_Excerpt to read_

On Wed, May 11, 2022 at 05:12:07PM +0900, Wonhyuk Yang wrote:
> Currently, trace point mm_page_alloc_zone_locked() doesn't show
> correct information.
> 
> First, when alloc_flag has ALLOC_HARDER/ALLOC_CMA, page can
> be allocated from MIGRATE_HIGHATOMIC/MIGRATE_CMA. Nevertheless,
> tracepoint use requested migration type not MIGRATE_HIGHATOMIC and
> MIGRATE_CMA.
> 
> Second, after Commit 44042b4498728 ("mm/page_alloc: allow high-order
> pages to be stored on the per-cpu lists") percpu-list can store
> high order pages. But trace point determine whether it is a refiil
> of percpu-list by comparing requested order and 0.
> 
> To handle these problems, use cached migration type by
> get_pcppage_migratetype() instead of requested migration type.
> Then, make mm_page_alloc_zone_locked() be called only two contexts
> (rmqueue_bulk, rmqueue). With a new argument called percpu_refill,
> it can show whether it is a refill of percpu-list correctly.
> 

You're definitely right that the current tracepoint is broken.

I got momentarily confused because HIGHATOMIC and CMA are not stored on
PCP lists even though they are a pageblock migrate type. Superficially
calling get_pcppage_migratetype on a page that cannot be a PCP page
seems silly but in the context of this patch, it happens to work because
it was isolated with __rmqueue_smallest which sets the PCP type even if
the page is not going to a PCP list.

_The problem_
Summarize the reply about the mm_page_alloc_zone_locked() tracepoint above in three sentences.

_Information given_
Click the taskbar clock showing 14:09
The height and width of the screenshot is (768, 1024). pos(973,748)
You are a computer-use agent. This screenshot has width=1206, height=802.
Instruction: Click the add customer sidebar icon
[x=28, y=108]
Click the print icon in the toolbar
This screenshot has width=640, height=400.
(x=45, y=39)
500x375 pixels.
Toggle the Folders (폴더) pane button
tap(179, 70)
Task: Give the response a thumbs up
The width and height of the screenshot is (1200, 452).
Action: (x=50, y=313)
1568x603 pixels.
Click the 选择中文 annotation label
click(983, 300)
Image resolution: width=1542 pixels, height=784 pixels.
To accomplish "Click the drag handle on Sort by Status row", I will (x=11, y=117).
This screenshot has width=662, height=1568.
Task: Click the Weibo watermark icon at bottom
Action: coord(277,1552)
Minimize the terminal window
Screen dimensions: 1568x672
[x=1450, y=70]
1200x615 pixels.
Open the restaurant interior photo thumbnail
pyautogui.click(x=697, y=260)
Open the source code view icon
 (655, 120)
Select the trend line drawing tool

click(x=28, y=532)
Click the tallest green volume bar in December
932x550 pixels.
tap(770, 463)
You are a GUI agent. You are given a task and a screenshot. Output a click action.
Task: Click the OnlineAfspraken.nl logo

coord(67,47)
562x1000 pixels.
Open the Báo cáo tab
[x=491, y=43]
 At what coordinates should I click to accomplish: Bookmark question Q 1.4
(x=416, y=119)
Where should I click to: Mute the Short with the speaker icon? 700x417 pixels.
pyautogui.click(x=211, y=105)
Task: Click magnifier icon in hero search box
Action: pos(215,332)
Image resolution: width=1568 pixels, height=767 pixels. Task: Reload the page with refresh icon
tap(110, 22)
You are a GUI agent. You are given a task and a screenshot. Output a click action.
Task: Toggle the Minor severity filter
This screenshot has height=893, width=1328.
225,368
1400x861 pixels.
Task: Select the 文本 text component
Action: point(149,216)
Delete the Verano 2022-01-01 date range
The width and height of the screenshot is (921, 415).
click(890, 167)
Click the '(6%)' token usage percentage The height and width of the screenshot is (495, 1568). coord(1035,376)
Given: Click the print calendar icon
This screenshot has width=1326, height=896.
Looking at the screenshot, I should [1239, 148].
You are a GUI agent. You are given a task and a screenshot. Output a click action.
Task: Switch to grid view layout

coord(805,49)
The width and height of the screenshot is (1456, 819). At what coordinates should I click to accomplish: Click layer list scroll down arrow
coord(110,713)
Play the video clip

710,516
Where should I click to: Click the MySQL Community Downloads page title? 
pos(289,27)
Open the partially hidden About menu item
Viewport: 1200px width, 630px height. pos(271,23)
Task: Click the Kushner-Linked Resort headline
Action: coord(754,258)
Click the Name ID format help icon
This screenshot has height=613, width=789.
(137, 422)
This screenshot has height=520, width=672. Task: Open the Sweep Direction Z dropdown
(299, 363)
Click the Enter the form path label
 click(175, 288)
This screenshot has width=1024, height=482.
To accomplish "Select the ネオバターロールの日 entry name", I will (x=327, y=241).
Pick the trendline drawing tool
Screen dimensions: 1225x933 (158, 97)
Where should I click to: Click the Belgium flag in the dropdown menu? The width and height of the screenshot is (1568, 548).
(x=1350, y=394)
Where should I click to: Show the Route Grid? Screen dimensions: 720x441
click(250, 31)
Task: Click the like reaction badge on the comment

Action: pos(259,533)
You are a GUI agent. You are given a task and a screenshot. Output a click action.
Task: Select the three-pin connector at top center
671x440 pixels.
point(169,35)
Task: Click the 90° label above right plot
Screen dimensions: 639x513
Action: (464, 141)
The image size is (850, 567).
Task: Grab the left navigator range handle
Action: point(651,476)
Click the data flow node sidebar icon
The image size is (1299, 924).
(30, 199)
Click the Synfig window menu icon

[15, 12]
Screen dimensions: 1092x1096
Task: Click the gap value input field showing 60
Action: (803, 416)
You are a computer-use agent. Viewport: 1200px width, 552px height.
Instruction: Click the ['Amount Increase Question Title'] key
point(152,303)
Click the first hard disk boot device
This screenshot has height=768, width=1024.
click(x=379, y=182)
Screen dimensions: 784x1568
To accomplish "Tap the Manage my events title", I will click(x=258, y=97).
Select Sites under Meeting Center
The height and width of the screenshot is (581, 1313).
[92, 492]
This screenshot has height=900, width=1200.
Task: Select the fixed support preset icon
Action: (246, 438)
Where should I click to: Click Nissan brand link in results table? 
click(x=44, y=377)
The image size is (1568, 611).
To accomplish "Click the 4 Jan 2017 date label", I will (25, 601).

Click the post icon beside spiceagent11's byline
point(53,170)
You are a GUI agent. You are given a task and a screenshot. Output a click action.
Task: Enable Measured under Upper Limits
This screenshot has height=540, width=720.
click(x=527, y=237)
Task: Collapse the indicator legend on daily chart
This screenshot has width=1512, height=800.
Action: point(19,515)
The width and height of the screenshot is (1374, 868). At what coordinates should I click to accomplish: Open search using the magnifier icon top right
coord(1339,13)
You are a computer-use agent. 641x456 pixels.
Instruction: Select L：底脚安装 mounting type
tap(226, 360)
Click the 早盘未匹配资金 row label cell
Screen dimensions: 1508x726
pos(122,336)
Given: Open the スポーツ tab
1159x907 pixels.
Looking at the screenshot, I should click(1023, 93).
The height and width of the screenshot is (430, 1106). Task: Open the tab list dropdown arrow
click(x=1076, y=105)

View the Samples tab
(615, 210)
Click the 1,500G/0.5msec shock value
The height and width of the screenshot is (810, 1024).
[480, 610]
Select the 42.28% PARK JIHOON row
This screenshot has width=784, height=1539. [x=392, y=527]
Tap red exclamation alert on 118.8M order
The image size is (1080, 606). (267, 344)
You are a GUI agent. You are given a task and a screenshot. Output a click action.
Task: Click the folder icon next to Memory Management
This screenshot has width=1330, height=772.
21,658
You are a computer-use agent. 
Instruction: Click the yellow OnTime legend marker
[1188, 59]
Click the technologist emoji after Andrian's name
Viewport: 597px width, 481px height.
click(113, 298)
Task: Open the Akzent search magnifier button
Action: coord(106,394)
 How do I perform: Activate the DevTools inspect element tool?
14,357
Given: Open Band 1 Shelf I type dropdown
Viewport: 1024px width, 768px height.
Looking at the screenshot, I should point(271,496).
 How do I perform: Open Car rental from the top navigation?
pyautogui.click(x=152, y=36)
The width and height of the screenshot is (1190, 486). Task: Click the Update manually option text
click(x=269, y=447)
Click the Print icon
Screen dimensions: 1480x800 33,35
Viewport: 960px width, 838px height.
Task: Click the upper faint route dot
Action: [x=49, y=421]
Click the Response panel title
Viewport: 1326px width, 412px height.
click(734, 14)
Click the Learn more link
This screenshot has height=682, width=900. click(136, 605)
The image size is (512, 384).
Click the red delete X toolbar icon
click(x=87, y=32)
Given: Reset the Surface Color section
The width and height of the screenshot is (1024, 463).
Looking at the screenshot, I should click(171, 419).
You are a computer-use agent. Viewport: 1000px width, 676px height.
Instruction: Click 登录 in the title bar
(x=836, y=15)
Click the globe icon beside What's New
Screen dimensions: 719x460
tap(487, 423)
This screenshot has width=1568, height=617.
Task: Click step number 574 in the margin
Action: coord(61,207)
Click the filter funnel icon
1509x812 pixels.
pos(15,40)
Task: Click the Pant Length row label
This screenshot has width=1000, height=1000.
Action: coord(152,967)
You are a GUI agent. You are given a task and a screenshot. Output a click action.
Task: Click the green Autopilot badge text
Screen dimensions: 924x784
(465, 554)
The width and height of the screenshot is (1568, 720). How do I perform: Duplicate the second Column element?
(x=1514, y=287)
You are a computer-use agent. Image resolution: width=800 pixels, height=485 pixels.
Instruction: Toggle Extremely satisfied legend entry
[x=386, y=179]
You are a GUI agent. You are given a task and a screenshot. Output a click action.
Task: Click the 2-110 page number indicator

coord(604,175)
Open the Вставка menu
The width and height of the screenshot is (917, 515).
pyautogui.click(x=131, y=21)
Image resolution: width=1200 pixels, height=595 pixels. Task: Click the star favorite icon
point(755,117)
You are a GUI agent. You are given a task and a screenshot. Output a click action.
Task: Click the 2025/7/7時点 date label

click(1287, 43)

_Exercise result_
A patch by Wonhyuk Yang says the mm_page_alloc_zone_locked() tracepoint shows incorrect information. It uses the requested migration type even when pages come from MIGRATE_HIGHATOMIC or MIGRATE_CMA, and it detects a per-cpu list refill by comparing the requested order with 0, though per-cpu lists can now hold high-order pages. The patch switches to the cached migration type from get_pcppage_migratetype() and a new percpu_refill argument, and the reply agrees the tracepoint is broken, noting the call works here because __rmqueue_smallest sets the PCP type even for pages not going to a PCP list.